▶ **WORK TO BE COMPLETED**
Copy only the part below that opens with the line containing "Task: Open the Coal Tit bird thumbnail" and closes with the line containing "Action: coord(18,237)", substituting "icon" for "thumbnail" and changing nothing else.

--- Start GIVEN RECORDS ---

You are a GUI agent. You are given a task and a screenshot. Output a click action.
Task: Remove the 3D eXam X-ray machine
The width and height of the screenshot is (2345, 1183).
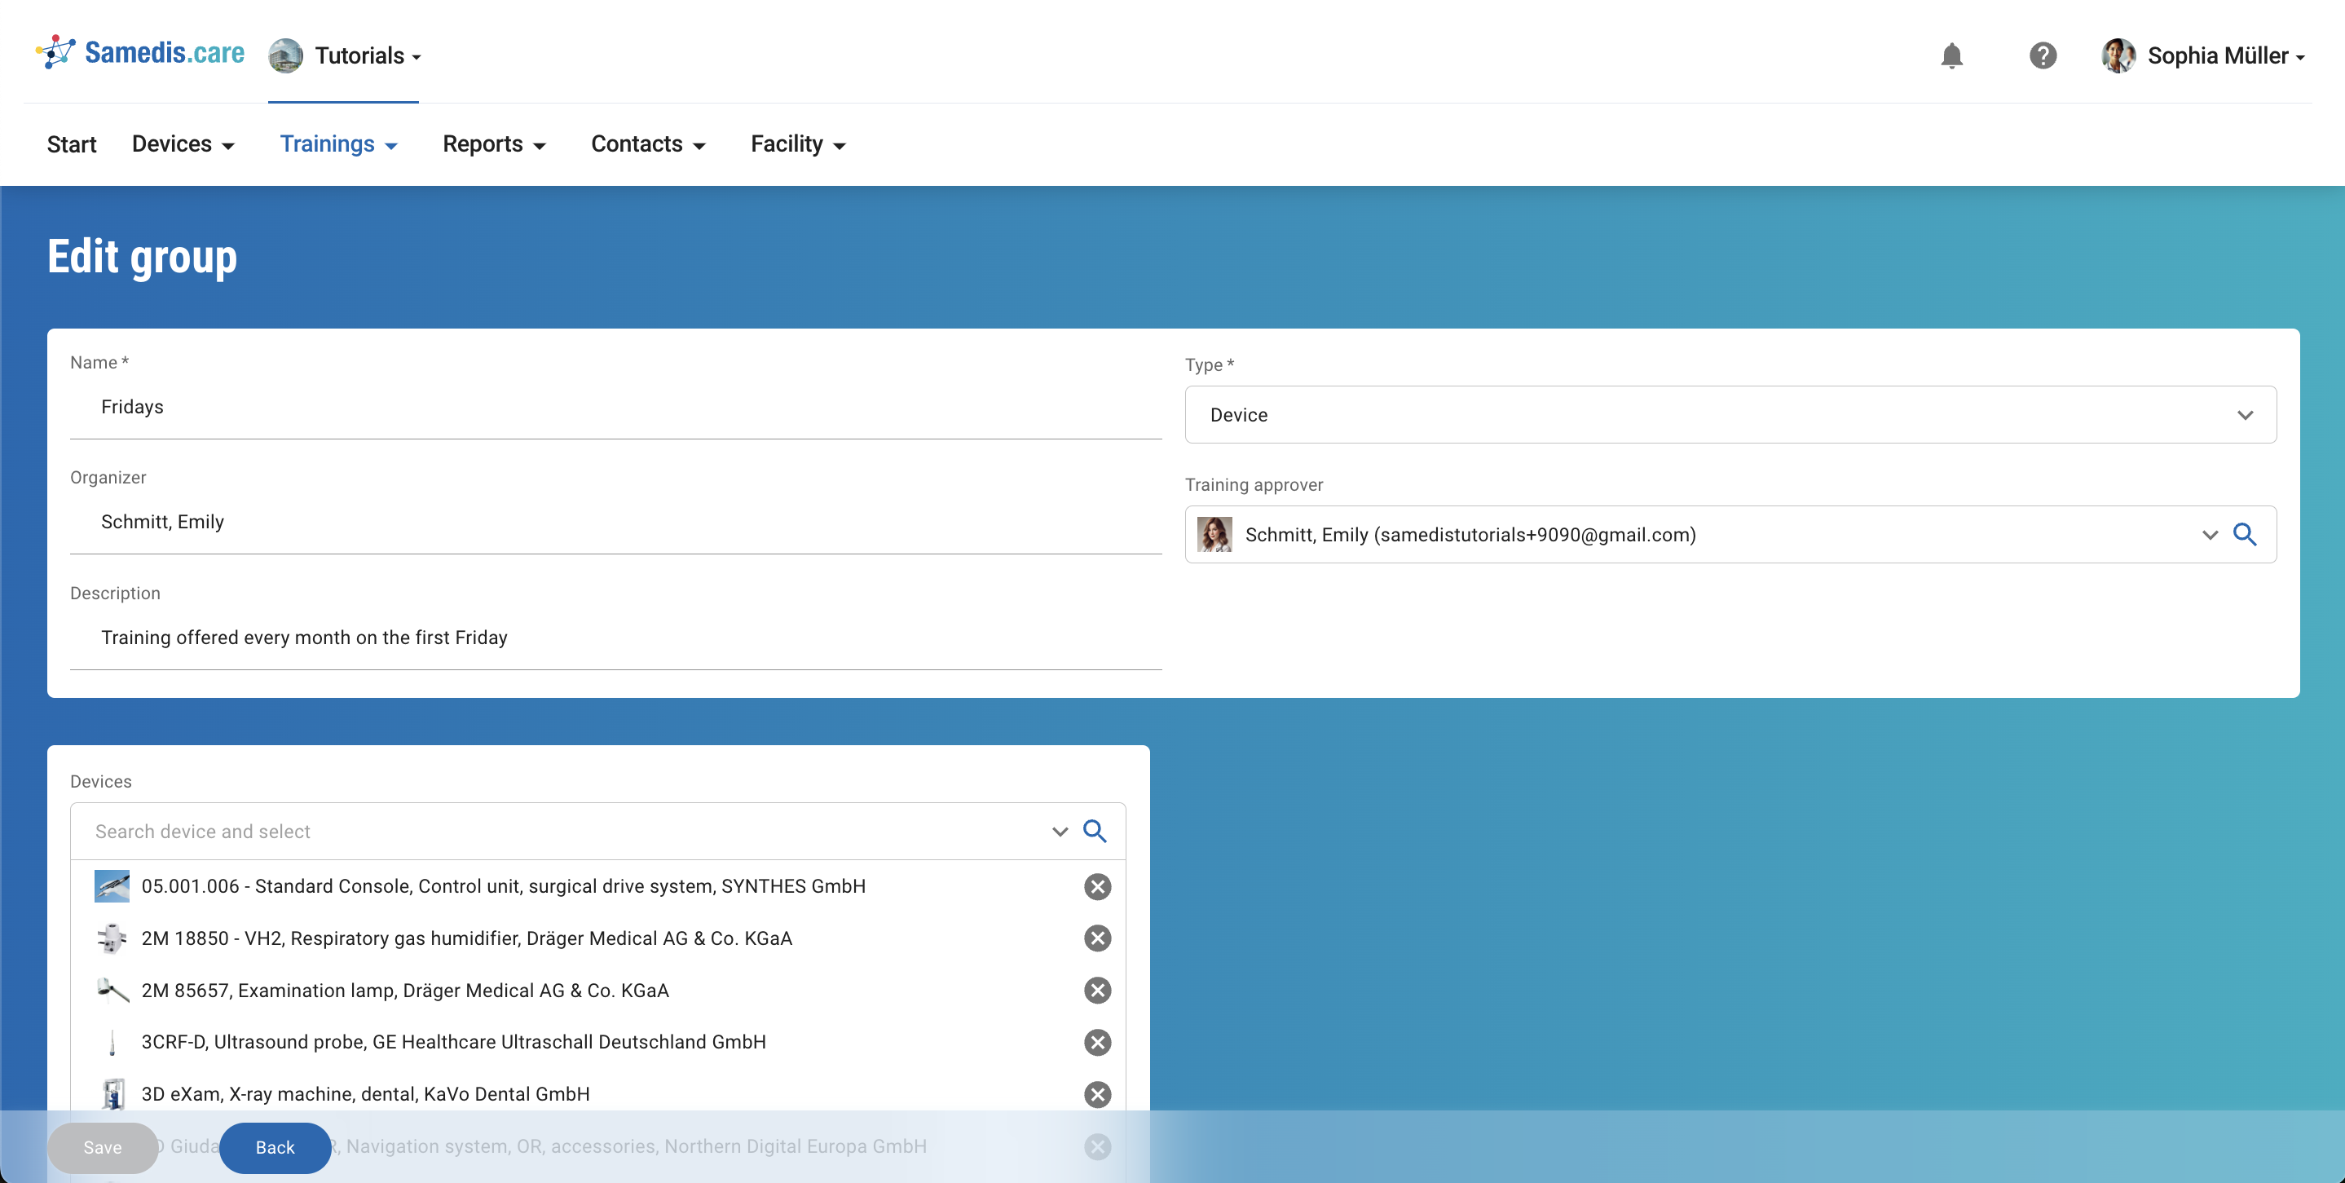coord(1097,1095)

--- End GIVEN RECORDS ---
--- Start GIVEN RECORDS ---

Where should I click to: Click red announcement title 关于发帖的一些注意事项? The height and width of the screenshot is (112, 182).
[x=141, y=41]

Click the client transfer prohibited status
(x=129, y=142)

--- End GIVEN RECORDS ---
--- Start GIVEN RECORDS ---

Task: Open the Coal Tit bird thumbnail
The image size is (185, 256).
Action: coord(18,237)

--- End GIVEN RECORDS ---

▶ **WRITTEN ANSWER**
Task: Open the Coal Tit bird icon
The image size is (185, 256).
Action: coord(18,237)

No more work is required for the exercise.